That leaves the bullpen devoid of an experienced lefty, unless … dare we say it? OK, here goes.
The Mets should make Oliver Perez a lefty specialist next season. Or at least bring him to spring training with the hope that he earns the job, along with maybe Pat Misch (who might be needed at the back of the rotation). They should not — and, because Sandy Alderson and his men are rational types, probably will not — release him this winter to appease a bloodthirsty public.
Many of Martino’s points in the article are reasonable — especially the excerpted one about how there’s no sense cutting Perez without giving him the chance to succeed (or fail) in Spring Training. They’re paying him whether they cut him now, they cut him in March or they keep him on the team all season.
But citing batting average as evidence that Perez is effective against lefty hitters is silly. Yes, he held them to a .214 average in a tiny sample in 2010. He also yielded a miserable .411 on-base percentage because, as we know, he doesn’t often throw the ball over the plate.
That’s a tiny sample, though. Of course, it’s hard to find a reasonable-sized sample because Perez’s career stats don’t really reflect the type of pitcher he has been for the last two seasons. Perez faced lefties 91 times in 2009 and was legitimately effective, holding them to a .200/.278/.313 line.
Across his career, Perez has yielded a decent but hardly Felicianoesque .691 OPS to lefty hitters. As a point of reference, Feliciano’s career OPS against for lefties is .580. Scott Downs’ is .631. J.C. Romero’s is .603. Randy Choate’s is .598.
Martino’s article includes quotes from a scout that suggests Perez drop his arm angle to be better against lefties, so maybe there’s hope that with an adjustment he can become an effective specialist.
I’m skeptical, though. Even when Ollie’s pitching well he’s wild, a terrible quality if you’re coming into games with runners on base. And does anyone — anyone — like the idea of Perez coming into a close game to face Ryan Howard in the 7th inning?
And while Martino suggests there “are no obvious substitutes” for Feliciano or Hisanori Takahashi in the farm system, I’m not certain that’s true. Well, I guess I should say I’m almost certain they are not substitutes for Feliciano and Takahashi because both of those guys were great for the Mets. But I’m not certain Ollie Perez is the best internal option.
Skinny lefty Mike O’Connor pitched to a 2.67 ERA in 70 1/3 innings in relief for Triple-A Buffalo in 2010 while holding lefties to a .289 on-base percentage.

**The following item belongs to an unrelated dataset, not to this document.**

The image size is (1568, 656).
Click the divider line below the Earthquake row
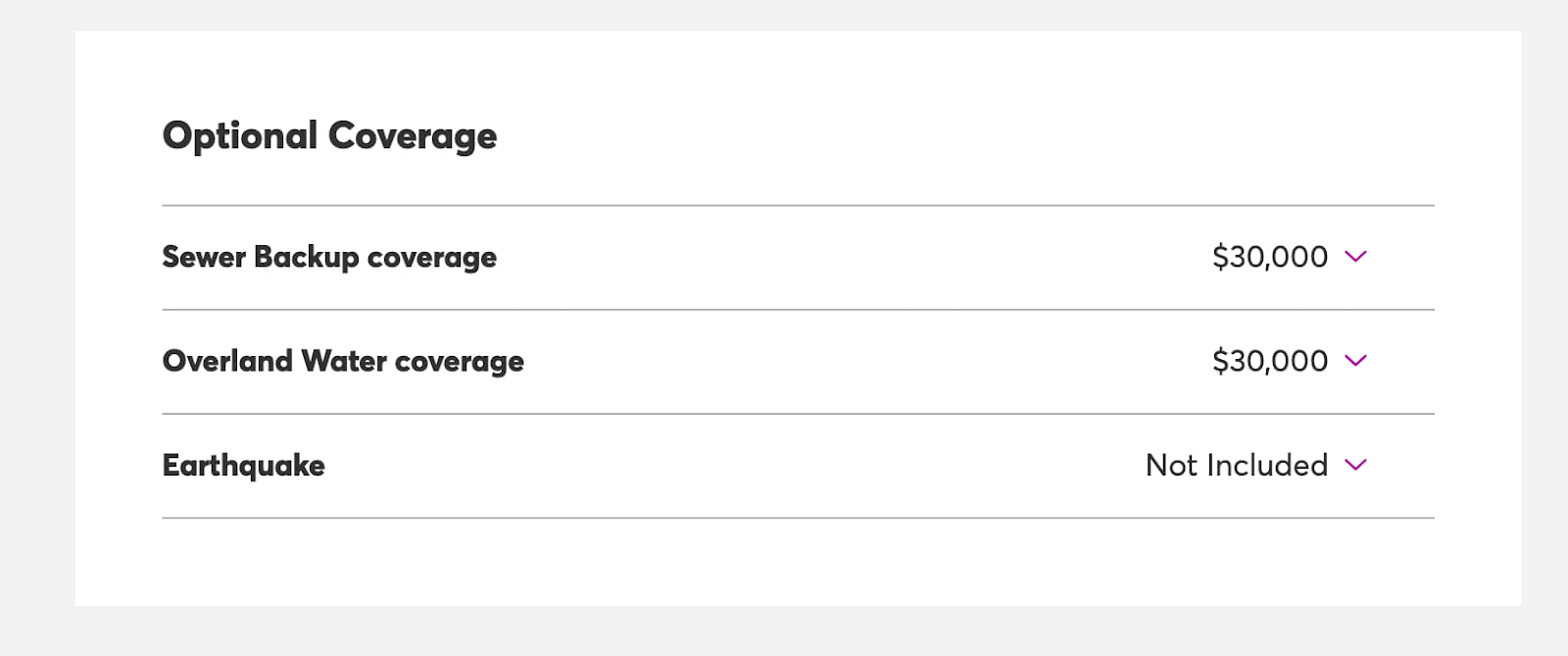(x=798, y=518)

The Mets put out a press release yesterday to say they re-signed him. If you’re into conspiracy theories you might assume that means they see O’Connor in some Major League role next year, since Val Pascucci’s return did not merit a press release. Of course, O’Connor — whom you might remember from one excellent start against the Mets in early 2006 — did not fare any better than Perez against lefties in his Major League stint, and also proved pretty wild. But he’s got a full year working out of a Triple-A bullpen under his belt and always exhibited excellent control in the Minors, unlike Perez.
Further, Buffalo southpaw Adam Pettyjohn pitched mostly out of the bullpen for the first time in his career in 2010, and though he yielded a 4.94 ERA, he did manage to hold lefties to a .313 on-base percentage. He seems like a less impressive candidate for the Major League bullpen than O’Connor, but if the competition’s Oliver Perez, then, well, you know.
So while the Mets absolutely should consider Perez for any role they feel he can capably handle — including a lefty-specialist job — I’m skeptical that he really could perform any better in the job than other options in the system, or, for that matter, a bunch of guys who might be on the scrap heap. Just because he’s better against lefties than he is against righties does not mean he’s actually good against lefties.